The back-up role to Jonathan Quick is a difficult position for a goaltender, especially one who joins the team from outside of being drafted and developed by the club and sits for wide swaths of the season. In less action that Enroth received, Martin Jones logged only 775 minutes in 2014-15 (and, for what it’s worth, put up numbers a touch below the numbers Enroth posted), and ultimately never came to terms with the team before he was included in the Milan Lucic trade and subsequently traded back west to San Jose.

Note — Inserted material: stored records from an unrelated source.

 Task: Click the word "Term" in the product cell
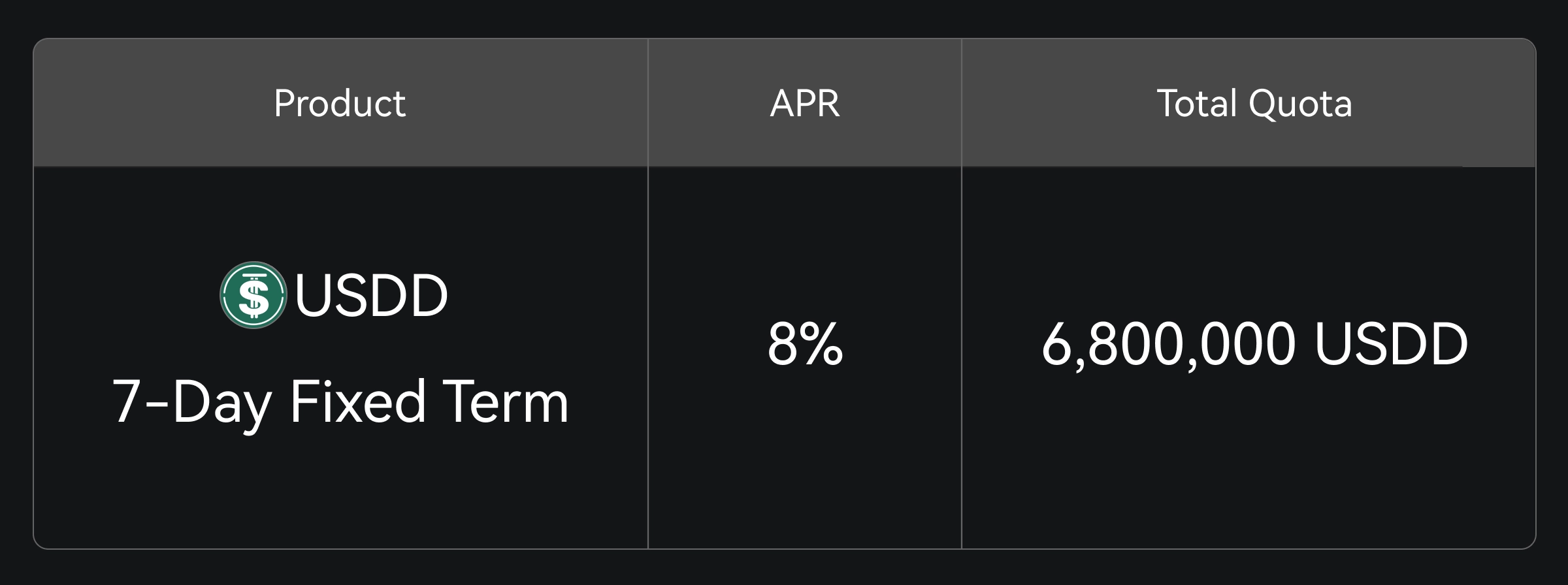click(505, 402)
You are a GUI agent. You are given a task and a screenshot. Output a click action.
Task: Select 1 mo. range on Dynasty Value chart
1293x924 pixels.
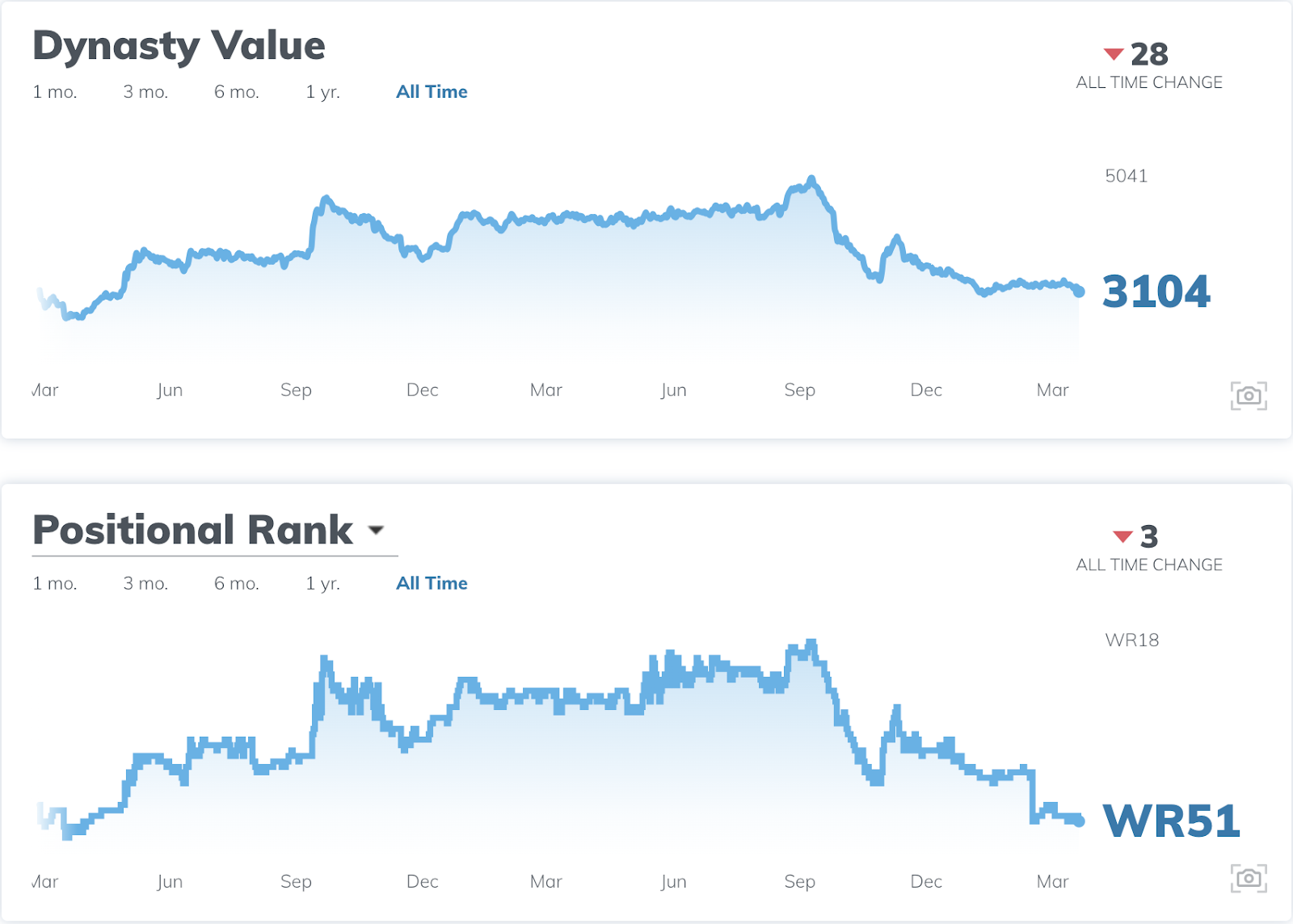click(55, 92)
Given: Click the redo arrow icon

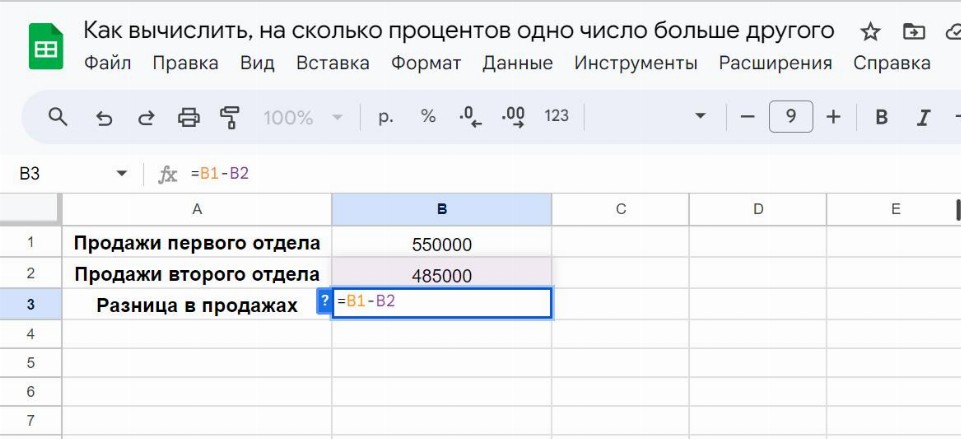Looking at the screenshot, I should click(x=146, y=117).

But Enroth, as opposed to Jones, or to Jonathan Bernier, was not a young goaltender who had simply outgrown his restricted free agency years. There were few ties to the organization when he signed a one-year, $1.25-million contract on July 1, 2015. The Kings were interested, may have swung and missed at their top free agent back-up goaltender target, and signed a player who had limited experience as an NHL starter and greater experience as a back-up to Ryan Miller in Buffalo, where he had admitted to having to learn how to deal on a day-to-day and practice-to-practice basis with serving as an NHL back-up during an earlier time in his career.

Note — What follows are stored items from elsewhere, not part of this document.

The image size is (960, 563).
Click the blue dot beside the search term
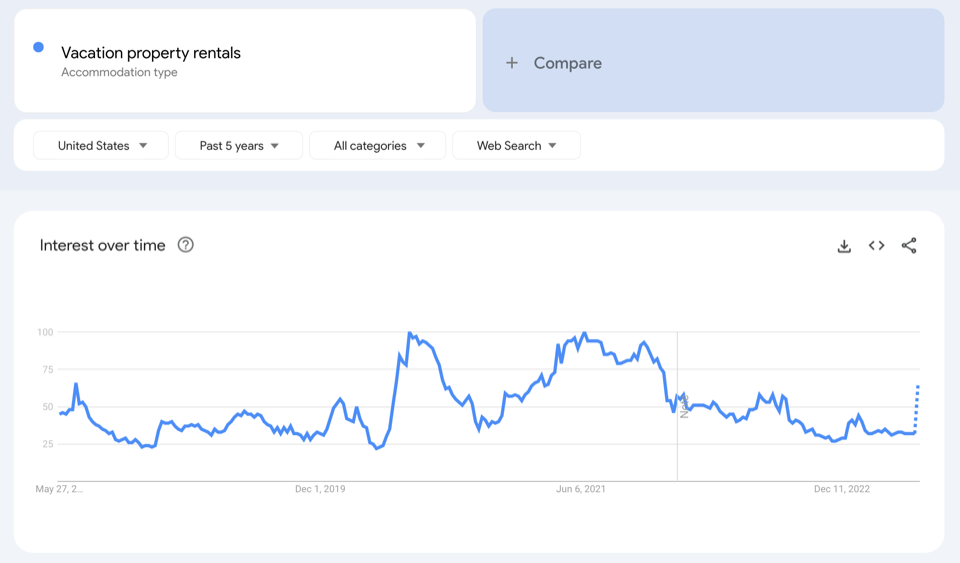[38, 47]
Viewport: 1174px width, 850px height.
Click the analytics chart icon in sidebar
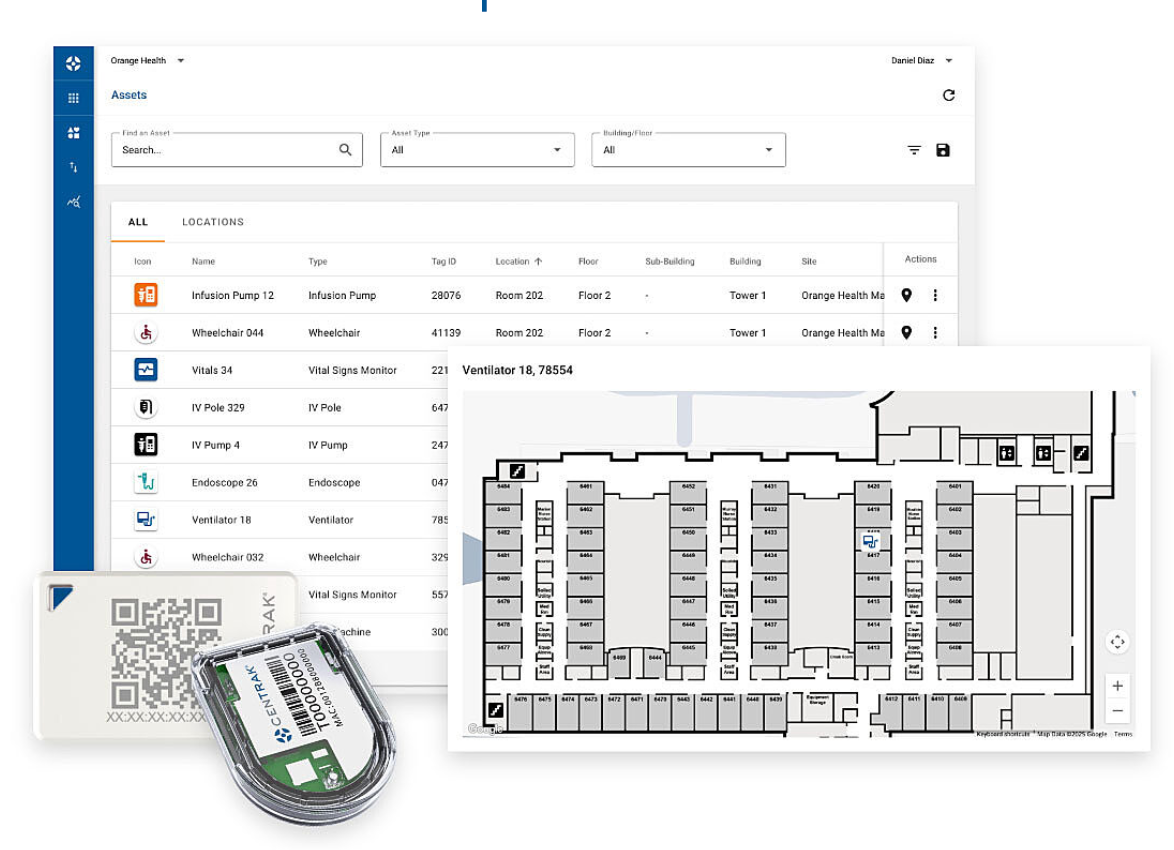pos(73,202)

Enroth was never really treated with any kid gloves after he made his debut in a 4-1 at San Jose on October 22. He won two road games against the Sharks, shut out the Blues at the Scottrade Center, earned a key late-season win at Dallas and faced the New York Islanders twice amongst his 13 total starts. It’s not as if the majority of his starts were against the Oilers on the second night of back-to-backs.

He spoke only two days removed from the playoff exit, so it may not have been the right time to start thinking about his future. But he did say that his hope and expectation for next year is to be “just be a bigger part of a team, I guess, trying to play more games.”

Despite the team’s well-established reliance on Quick, Enroth still hoped for a wider load than the one he was able to chisel out.

“At the same time, I really thought they were going to play me more,” he said. “I mean, if you sign a guy for 1.2-million dollars, you’re not going to play him 13 games, in my opinion. You should play him 20 or 25. I thought I earned more games, obviously. I played pretty solid in the games I got, but a lot of breaks in between games, too. It’s tough to get a groove going, but I think I had a pretty solid season.”

The numbers he posted weren’t spectacular, and despite the wider body of work that he undertook when compared to Jones the year prior, it wasn’t as if he was earning additional starts by outplaying his counterpart (nor should that be expected, given Quick’s standout play and contract entrenchment).

But Enroth has been well-liked where he has played, and just as he did during his time in Buffalo – that Buffalo Bills hat was spotted on occasion around the Kings’ facility – he’ll end the year not in the heat of a playoff battle, as expected, but by immersing himself in the myriad of cultural and tourism options at his disposal before the lease on his apartment ends at the end of May.

“I’m definitely going to check out Universal,” he said. “I haven’t been there yet. And just, I guess, be a tourist. I haven’t done it too much, actually. Just check out L.A. a little bit more and try to enjoy the weather. Hopefully it’ll start to get a little bit warmer now.”